What you will do => Revise the items below so that each "Task" reads "Instruction" and everything else stays unchanged. Leave the pictures out of your answer.

Word and element location data =>
******

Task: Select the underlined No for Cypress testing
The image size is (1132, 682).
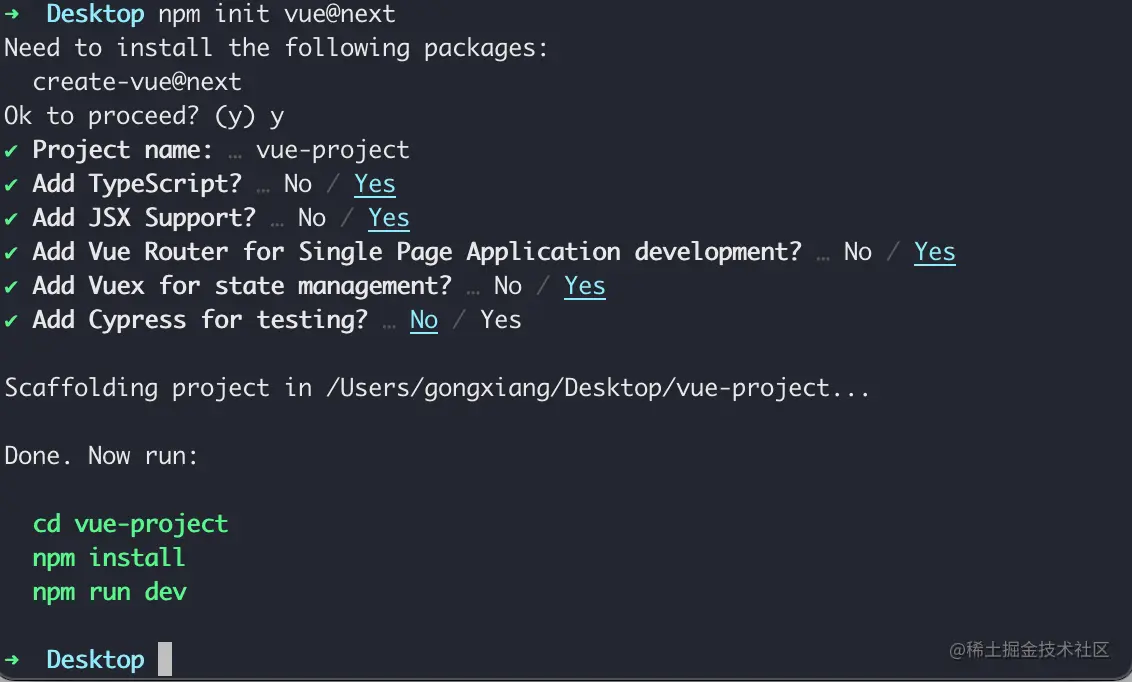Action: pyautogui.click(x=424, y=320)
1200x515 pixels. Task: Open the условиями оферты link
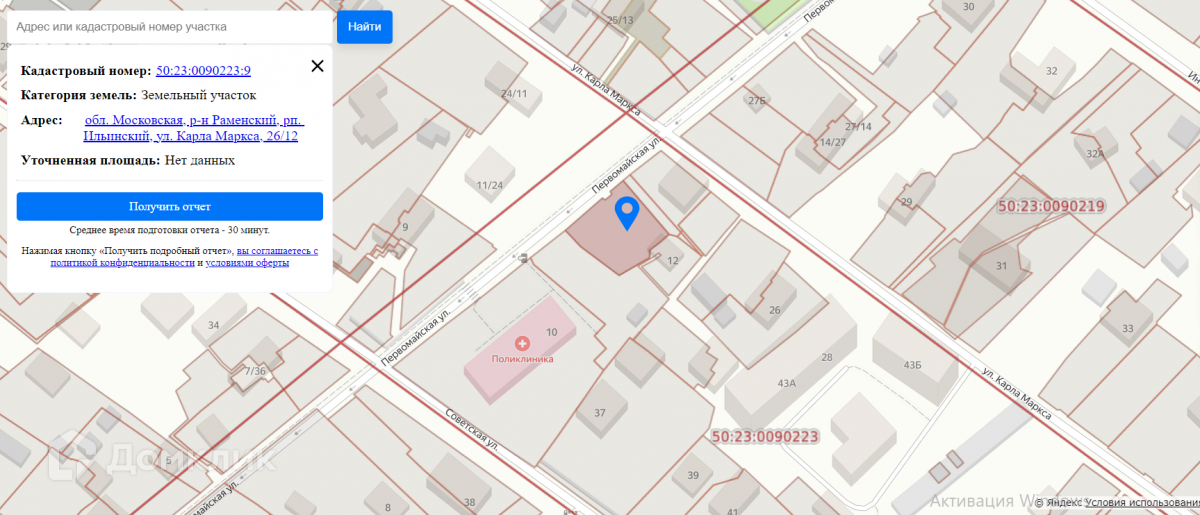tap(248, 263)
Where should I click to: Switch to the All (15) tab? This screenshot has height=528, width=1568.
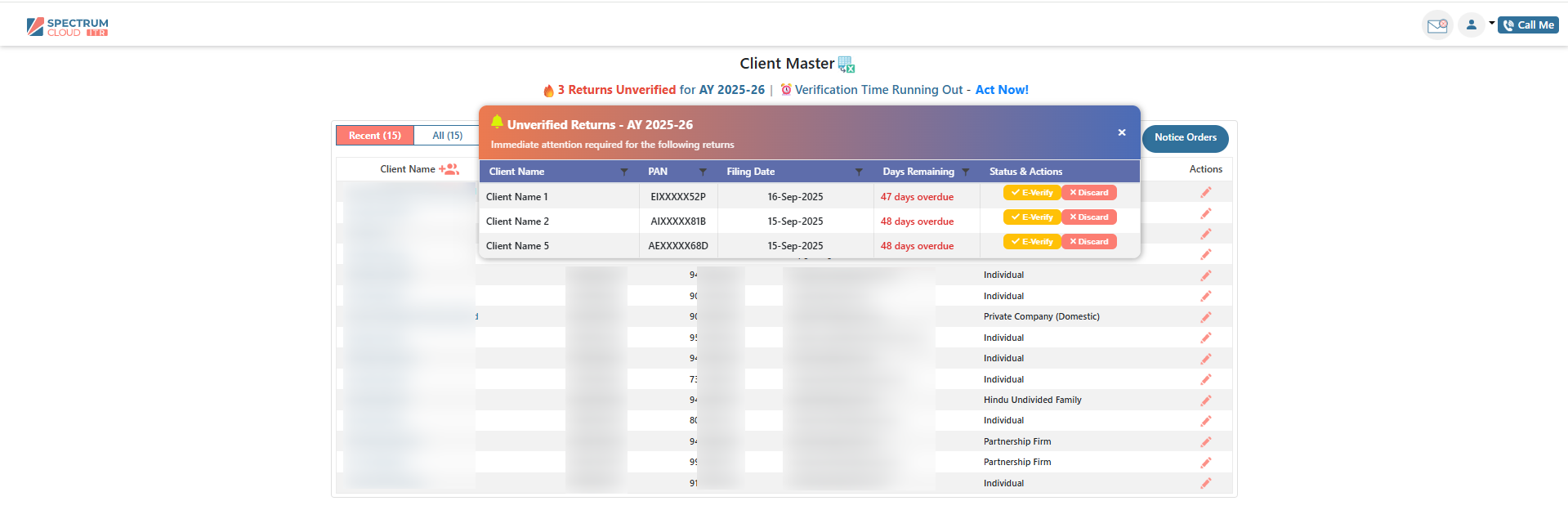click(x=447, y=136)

******

The result =>
Instruction: Select the underlined No for Cypress testing
The image size is (1132, 682).
Action: pyautogui.click(x=424, y=320)
1200x515 pixels. Instruction: Open the условиями оферты link
tap(248, 263)
Where should I click to: Switch to the All (15) tab? This screenshot has height=528, width=1568.
click(x=447, y=136)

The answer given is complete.